-- START OF Source data --

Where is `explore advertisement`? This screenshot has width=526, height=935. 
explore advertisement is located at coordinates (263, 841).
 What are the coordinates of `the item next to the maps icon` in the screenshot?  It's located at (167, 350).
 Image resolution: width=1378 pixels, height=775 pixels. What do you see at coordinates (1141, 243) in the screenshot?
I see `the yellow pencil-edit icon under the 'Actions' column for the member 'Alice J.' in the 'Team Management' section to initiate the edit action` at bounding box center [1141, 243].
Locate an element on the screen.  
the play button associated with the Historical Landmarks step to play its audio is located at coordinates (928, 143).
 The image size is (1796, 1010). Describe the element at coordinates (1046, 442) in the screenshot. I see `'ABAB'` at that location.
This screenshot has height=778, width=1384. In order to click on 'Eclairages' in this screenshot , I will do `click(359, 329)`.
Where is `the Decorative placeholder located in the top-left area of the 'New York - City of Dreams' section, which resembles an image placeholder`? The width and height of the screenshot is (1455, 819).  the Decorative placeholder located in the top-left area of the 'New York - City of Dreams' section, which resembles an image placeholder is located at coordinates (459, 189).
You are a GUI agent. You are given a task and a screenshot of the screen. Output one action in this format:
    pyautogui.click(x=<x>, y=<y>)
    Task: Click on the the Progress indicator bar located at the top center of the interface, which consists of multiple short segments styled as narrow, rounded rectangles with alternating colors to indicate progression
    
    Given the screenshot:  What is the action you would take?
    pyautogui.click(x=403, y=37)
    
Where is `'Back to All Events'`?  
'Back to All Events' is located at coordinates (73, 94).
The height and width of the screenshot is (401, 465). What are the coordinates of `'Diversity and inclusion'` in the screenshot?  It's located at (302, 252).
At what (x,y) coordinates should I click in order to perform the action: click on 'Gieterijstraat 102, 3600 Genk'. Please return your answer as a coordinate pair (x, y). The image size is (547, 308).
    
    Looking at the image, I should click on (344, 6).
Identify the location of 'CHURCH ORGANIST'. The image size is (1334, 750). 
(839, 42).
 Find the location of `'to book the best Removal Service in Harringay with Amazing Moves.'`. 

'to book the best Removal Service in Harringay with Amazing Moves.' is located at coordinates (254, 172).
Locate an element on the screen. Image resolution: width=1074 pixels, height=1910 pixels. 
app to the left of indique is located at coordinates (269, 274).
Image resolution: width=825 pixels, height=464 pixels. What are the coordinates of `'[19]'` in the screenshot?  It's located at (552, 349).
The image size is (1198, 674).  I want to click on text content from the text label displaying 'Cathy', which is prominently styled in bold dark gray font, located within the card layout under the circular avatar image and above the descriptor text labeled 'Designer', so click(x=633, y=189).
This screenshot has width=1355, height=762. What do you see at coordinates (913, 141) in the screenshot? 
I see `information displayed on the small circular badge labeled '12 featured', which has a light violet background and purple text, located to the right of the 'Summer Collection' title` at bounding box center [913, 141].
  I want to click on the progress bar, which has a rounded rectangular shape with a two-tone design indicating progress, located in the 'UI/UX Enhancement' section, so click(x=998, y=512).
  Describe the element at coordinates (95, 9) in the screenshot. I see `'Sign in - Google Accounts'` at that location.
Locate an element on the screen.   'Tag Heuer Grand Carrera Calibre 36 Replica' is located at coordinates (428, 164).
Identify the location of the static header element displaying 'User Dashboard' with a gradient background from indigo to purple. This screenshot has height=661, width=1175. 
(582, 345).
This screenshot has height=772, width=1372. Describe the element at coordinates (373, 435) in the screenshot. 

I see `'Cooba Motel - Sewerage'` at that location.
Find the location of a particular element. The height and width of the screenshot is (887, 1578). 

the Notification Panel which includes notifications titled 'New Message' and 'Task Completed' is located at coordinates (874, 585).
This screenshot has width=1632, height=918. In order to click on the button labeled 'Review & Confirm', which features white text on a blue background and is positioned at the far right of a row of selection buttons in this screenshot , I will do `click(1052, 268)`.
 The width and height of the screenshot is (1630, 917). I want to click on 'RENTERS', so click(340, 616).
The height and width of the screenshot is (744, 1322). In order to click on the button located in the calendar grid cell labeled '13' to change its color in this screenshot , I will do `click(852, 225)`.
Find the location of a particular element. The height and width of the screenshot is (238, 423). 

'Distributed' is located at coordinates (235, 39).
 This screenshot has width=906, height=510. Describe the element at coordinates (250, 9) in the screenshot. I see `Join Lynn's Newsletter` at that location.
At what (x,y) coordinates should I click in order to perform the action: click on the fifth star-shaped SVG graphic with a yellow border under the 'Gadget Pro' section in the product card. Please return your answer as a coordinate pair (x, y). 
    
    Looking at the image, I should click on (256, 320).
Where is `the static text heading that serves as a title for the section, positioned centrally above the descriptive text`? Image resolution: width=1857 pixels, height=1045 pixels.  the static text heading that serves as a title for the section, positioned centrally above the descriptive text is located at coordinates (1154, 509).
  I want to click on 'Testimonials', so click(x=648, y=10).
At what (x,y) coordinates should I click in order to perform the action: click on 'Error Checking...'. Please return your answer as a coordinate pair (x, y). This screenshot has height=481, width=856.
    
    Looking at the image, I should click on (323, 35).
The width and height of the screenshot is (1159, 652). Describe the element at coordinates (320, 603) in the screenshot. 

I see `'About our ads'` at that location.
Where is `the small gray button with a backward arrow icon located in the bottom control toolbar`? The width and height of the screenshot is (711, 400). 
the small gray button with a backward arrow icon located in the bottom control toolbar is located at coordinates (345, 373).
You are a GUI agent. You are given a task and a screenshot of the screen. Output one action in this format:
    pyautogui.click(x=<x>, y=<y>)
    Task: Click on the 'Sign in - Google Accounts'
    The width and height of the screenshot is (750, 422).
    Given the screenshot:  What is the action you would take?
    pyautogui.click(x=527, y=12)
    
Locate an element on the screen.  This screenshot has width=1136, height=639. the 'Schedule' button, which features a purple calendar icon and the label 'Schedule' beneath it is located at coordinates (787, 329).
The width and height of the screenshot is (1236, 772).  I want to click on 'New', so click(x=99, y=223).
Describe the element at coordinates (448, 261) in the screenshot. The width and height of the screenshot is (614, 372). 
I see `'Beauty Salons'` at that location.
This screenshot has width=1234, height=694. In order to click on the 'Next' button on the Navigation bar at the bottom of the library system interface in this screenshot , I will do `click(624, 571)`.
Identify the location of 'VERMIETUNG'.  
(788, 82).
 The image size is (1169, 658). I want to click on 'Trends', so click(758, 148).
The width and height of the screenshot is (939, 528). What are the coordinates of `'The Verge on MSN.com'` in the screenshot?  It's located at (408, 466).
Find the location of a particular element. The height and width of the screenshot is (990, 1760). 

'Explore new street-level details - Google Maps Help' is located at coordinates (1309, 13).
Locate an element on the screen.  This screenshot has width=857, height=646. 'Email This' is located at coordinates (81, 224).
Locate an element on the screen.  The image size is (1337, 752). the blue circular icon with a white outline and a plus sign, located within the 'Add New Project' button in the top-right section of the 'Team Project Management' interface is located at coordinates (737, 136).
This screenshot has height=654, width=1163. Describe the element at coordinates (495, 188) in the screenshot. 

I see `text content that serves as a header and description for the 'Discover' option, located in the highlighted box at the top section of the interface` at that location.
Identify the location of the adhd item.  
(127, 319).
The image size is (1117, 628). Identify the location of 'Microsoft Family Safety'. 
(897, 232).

-- END OF Source data --

What needs to be done: Find each line in the records that contains the word "item", and copy those lines.

Exercise output:
 What are the coordinates of `the item next to the maps icon` in the screenshot?  It's located at (167, 350).
Identify the location of the adhd item.  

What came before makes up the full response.